L’Iliade forme, avec l’Odyssée, l’une des deux grandes épopées fondatrices de la littérature grecque antique. Dès l’Antiquité, elle fait l’objet de nombreux commentaires et interprétations et engendre une postérité abondante, dont la principale épopée mythologique romaine, l’Énéide de Virgile, au Ier siècle avant J.-C. Connue au Moyen âge par des réécritures latines, l’Iliade est redécouverte dans son texte grec à la Renaissance. À partir de la fin du xviiie siècle, la compréhension du texte et de ses origines est renouvelée peu à peu par la question homérique qui remet en cause l’existence d’Homère. L’épopée continue d’inspirer les artistes et de susciter l’intérêt des hellénistes et des historiens jusqu’à nos jours.
Invocation
Μῆνιν ἄειδε, θεὰ, Πηληιάδεω Ἀχιλῆος
« Chante, ô déesse, le courroux du Péléide Achille,
« Déesse chante-nous la colère d’Achille, de ce fils de Pélée,
οὐλομένην, ἣ μυpί’ Ἀχαιοῖς ἄλγε’ ἔθηκε,
Courroux fatal qui causa mille maux aux Achéens
colère détestable qui valut aux Argiens d’innombrables malheurs,
πολλὰς δ’ ἰφθίμους ψυχὰς Ἄϊδι προῒαψεν
Et fit descendre chez Hadès tant d’âmes valeureuses
De héros, dont les corps servirent de pâture aux chiens
Et aux oiseaux sans nombre : ainsi Zeus l’avait-il voulu2. »
de héros, livrant leurs corps en proie
aux oiseaux comme aux chiens :
ainsi s’accomplissait la volonté de Zeus3. »
Le premier terme, μῆνις / mễnis, qui veut dire « colère », est toujours employé pour qualifier une colère divine, funeste. Achille est le seul mortel dont la colère soit appelée μῆνις dans tout le corpushomérique. C’est bien cette colère inhumaine qui est le thème-clef de l’épopée.

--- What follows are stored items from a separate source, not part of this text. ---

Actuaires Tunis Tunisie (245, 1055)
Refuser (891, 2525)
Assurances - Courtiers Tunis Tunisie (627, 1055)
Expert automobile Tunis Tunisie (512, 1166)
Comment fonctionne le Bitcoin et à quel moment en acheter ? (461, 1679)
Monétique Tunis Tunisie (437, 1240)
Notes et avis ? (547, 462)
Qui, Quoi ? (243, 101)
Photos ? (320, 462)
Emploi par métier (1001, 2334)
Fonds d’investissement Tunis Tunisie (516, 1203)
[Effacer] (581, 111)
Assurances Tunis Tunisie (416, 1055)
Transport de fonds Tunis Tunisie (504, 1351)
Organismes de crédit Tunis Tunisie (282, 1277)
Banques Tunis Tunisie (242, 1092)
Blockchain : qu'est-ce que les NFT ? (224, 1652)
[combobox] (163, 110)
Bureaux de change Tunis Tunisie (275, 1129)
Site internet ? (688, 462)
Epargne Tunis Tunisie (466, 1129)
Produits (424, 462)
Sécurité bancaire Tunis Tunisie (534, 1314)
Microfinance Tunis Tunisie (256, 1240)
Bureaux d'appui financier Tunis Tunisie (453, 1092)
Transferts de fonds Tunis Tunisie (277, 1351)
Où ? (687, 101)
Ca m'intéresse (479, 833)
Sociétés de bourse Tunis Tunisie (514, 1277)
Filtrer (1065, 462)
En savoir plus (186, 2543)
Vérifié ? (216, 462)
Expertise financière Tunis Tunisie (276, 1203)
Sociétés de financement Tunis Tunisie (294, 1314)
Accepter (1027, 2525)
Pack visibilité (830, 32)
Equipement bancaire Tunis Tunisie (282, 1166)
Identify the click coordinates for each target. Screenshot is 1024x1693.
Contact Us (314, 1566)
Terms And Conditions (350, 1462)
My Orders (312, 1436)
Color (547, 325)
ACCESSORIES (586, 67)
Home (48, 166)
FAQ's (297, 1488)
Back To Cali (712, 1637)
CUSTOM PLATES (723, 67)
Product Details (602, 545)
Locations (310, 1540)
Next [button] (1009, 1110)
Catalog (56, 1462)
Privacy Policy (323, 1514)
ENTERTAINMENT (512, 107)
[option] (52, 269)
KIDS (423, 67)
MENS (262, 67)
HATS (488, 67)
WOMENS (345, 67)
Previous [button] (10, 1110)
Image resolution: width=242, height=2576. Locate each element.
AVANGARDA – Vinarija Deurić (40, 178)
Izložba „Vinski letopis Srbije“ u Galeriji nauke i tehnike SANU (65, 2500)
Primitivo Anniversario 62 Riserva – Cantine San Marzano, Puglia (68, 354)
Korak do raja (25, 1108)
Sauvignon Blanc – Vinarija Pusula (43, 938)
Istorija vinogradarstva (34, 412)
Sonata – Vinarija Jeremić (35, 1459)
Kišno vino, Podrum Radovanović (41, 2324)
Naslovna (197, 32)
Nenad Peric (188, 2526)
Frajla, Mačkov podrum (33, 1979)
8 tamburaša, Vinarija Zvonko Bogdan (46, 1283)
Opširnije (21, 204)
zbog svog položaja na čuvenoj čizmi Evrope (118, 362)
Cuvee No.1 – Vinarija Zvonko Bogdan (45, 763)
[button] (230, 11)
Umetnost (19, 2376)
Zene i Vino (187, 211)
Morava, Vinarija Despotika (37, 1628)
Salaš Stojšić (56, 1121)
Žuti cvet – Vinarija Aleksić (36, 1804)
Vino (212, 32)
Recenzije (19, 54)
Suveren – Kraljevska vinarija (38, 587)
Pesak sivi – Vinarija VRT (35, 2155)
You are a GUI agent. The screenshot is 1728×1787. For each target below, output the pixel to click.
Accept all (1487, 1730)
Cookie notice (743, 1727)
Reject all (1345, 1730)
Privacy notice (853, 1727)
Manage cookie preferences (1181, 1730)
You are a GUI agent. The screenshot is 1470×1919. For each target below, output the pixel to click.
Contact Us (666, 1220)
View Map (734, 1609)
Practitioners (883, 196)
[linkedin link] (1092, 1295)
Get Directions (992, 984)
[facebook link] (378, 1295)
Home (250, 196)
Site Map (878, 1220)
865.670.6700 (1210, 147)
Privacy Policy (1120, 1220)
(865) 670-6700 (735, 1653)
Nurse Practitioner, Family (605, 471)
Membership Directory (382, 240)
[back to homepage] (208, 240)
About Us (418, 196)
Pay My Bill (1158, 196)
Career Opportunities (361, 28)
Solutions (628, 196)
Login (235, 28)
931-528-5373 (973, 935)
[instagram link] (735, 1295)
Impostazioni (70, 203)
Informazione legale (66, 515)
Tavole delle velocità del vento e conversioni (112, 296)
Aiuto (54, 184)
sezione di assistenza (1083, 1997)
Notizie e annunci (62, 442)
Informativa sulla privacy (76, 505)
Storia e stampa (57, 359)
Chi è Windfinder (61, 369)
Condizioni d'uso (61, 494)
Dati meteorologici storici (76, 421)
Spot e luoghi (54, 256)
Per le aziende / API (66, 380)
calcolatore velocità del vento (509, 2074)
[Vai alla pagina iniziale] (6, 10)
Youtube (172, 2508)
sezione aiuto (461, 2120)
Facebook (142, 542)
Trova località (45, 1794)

La guerre de Troie dure depuis bientôt dix ans. Elle oppose les Achéens venus de toute la Grèce, aux Troyens et leurs alliés. Face à la cité fortifiée, les centaines de navires des assiégeants reposent sur la plage et leur servent de campement. L’Iliade relate, dans l’ordre chronologique, six journées et nuits de la guerre ; le chant XXIV se déroule douze jours après les événements du chant XXIII4. En aucune partie du texte n’est annoncée la prise de Troie grâce à la ruse du cheval de bois.
Agamemnon, le chef des Achéens, retient prisonnière Chryséis, la fille de Chrysès, un prêtre troyen d’Apollon. En représailles, le dieu Apollon a envoyé une pestemeurtrière sur toute l’armée achéenne. Le devin Calchasrévélant la cause du mal, Achilleadjure Agamemnon de rendre la prisonnière. Le roi finit par y consentir, mais décide de prendre en dédommagement Briséis, une belle Troyenne captive d’Achille. Furieux et se sentant spolié, ce dernier décide de cesser de combattre avec ses Myrmidons aux côtés des Achéens. Il invoque sa mère, la NéréideThétis, qui obtient de Zeus la promesse d’une victoire troyenne.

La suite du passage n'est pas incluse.